CIUDAD DE MÉXICO, a 10 de junio de 2026.- A unas horas de que el balón ruede en el partido inaugural de la Copa Mundial de la FIFA 2026 entre México y Sudáfrica, las autoridades federales, capitalinas y los organizadores del torneo enfrentan un desafío adicional: las movilizaciones y plantones de la Coordinadora Nacional de Trabajadores de la Educación (CNTE), que desde hace varios días mantienen presencia en distintos puntos estratégicos de la Ciudad de México.

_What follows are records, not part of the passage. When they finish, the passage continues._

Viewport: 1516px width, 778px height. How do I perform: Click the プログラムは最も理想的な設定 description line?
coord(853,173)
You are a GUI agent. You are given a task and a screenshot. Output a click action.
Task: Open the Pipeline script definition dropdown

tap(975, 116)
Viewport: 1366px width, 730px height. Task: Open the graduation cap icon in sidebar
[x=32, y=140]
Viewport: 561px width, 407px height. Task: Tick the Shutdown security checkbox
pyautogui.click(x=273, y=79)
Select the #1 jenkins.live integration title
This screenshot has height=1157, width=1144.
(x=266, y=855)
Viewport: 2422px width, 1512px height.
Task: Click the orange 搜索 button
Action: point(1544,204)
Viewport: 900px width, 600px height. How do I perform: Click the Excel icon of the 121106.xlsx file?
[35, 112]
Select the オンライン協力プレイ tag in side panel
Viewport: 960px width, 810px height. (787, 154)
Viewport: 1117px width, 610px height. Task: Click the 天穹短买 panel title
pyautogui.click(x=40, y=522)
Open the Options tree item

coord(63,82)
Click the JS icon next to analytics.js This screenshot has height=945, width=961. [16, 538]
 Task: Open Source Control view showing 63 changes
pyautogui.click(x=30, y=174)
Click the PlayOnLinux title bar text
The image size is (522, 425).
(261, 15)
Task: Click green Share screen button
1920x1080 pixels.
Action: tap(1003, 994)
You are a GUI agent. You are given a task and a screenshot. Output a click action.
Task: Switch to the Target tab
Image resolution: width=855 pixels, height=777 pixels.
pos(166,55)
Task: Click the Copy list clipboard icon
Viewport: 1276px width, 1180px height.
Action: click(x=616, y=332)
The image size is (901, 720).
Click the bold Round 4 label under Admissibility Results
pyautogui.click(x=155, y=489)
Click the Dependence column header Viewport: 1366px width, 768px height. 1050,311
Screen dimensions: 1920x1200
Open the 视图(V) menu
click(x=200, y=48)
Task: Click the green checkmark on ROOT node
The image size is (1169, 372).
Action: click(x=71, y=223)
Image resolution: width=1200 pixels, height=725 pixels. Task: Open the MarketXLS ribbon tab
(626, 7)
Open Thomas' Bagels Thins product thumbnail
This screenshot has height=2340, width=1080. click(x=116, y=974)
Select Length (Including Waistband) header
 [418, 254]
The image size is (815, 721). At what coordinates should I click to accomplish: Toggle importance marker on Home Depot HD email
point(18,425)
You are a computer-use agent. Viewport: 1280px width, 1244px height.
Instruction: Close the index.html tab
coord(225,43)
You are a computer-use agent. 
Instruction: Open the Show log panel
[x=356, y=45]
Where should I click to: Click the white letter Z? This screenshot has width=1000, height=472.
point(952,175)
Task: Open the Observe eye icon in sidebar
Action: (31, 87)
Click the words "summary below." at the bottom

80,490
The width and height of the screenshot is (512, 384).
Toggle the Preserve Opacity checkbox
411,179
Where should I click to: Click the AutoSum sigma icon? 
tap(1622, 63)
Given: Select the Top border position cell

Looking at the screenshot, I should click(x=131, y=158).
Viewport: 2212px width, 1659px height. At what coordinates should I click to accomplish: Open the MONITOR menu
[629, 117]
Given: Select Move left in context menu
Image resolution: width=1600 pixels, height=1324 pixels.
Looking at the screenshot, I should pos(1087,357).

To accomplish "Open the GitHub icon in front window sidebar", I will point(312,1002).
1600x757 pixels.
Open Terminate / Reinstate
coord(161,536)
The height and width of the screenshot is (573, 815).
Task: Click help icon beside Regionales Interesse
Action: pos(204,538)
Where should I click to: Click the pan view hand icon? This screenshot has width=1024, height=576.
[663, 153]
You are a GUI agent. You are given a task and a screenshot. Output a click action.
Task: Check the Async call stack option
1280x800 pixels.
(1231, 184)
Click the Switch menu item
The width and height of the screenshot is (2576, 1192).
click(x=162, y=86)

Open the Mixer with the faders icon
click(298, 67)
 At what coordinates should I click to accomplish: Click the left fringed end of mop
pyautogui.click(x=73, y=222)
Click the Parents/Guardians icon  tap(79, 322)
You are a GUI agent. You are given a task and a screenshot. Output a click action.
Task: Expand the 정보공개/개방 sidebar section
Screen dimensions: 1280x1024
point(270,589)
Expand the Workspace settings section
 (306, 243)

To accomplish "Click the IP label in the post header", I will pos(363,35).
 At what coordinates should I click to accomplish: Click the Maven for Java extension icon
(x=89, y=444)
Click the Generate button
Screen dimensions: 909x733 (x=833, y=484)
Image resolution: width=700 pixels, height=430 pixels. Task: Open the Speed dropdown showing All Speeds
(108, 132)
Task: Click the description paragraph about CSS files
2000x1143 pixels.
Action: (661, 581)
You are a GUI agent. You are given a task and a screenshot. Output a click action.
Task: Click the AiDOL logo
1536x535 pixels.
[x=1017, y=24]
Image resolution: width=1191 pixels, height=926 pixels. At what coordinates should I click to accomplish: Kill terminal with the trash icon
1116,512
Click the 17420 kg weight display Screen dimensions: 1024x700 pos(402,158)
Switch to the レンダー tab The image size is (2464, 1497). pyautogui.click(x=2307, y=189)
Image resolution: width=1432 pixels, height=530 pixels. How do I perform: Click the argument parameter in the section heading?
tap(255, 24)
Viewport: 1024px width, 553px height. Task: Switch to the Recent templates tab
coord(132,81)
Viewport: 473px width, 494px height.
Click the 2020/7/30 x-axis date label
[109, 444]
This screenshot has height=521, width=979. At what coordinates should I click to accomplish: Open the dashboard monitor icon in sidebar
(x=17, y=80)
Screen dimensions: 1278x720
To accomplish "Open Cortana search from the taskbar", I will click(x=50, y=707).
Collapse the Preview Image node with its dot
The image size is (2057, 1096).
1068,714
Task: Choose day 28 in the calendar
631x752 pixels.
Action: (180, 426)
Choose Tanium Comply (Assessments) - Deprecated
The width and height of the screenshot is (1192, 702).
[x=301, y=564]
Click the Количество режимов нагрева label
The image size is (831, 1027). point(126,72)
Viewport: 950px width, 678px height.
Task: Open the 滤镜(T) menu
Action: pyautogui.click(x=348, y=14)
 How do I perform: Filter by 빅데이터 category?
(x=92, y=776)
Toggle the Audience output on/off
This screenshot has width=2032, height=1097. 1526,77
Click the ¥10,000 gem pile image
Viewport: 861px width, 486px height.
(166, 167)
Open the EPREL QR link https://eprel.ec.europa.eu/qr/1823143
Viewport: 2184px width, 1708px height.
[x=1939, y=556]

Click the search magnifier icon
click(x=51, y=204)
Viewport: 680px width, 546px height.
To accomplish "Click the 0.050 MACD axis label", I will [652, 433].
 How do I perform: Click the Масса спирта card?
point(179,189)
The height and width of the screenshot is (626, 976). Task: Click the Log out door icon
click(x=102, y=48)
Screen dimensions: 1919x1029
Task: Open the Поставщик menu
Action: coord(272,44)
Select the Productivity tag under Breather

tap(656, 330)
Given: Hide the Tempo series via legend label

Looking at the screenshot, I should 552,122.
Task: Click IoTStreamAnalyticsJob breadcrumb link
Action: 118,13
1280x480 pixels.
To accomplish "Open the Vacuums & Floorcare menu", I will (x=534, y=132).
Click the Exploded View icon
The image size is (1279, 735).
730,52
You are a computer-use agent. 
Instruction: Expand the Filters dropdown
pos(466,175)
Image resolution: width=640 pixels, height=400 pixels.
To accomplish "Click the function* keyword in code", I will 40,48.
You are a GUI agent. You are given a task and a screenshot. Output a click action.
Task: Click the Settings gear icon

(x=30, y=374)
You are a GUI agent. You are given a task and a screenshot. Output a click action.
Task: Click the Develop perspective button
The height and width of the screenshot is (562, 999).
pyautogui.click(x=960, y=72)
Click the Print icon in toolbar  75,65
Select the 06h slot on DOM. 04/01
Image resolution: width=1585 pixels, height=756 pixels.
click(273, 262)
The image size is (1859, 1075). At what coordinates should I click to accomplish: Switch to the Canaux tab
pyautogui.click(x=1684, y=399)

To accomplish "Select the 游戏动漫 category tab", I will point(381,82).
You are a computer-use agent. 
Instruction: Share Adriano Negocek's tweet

En días recientes, elementos de seguridad instalaron cercos y filtros para impedir que contingentes de manifestantes avanzaran hacia el ahora denominado Estadio Ciudad de México, sede del encuentro inaugural. Funcionarios del Gobierno capitalino confirmaron que sostuvieron diálogo con grupos de maestros para evitar que continuaran su marcha hacia el inmueble, argumentando que el recinto requiere condiciones especiales de seguridad ante la cercanía de la inauguración del torneo.
Buscan garantizar la fiesta mundialista
Otro de los puntos de mayor preocupación es el Zócalo capitalino, donde la FIFA instalará su principal Fan Festival para transmitir partidos, ofrecer actividades recreativas y concentrar a miles de aficionados durante las próximas semanas. Sin embargo, la Plaza de la Constitución permanece rodeada por campamentos de la CNTE, así como por vallas metálicas y dispositivos de seguridad, situación que ha generado incertidumbre entre turistas, comerciantes y aficionados.
El Gobierno de la Ciudad de México ha reiterado que el FIFA Fan Fest se llevará a cabo conforme a lo programado y que se mantendrán operativos especiales para garantizar el acceso de los asistentes. Incluso, en los últimos días se reforzó la vigilancia en el Centro Histórico para evitar afectaciones mayores a las actividades relacionadas con el Mundial.
Mundial y protesta en el foco internacional
La coincidencia entre el arranque de la máxima justa futbolística y las protestas magisteriales ha colocado a la capital mexicana bajo los reflectores internacionales. Diversos reportes señalan que la CNTE analiza mantener acciones de presión durante la jornada inaugural, mientras otros colectivos sociales también han anunciado movilizaciones para aprovechar la atención mediática que genera el evento deportivo.
Pese al escenario de tensión, las autoridades capitalinas aseguran que la ceremonia inaugural y el partido entre México y Sudáfrica se desarrollarán con normalidad, apoyadas por un amplio despliegue de seguridad y movilidad. La expectativa es alta, ya que México se convertirá en el primer país en inaugurar tres Copas del Mundo, aunque esta vez la celebración estará acompañada por uno de los conflictos sociales más visibles de los últimos años en la capital del país.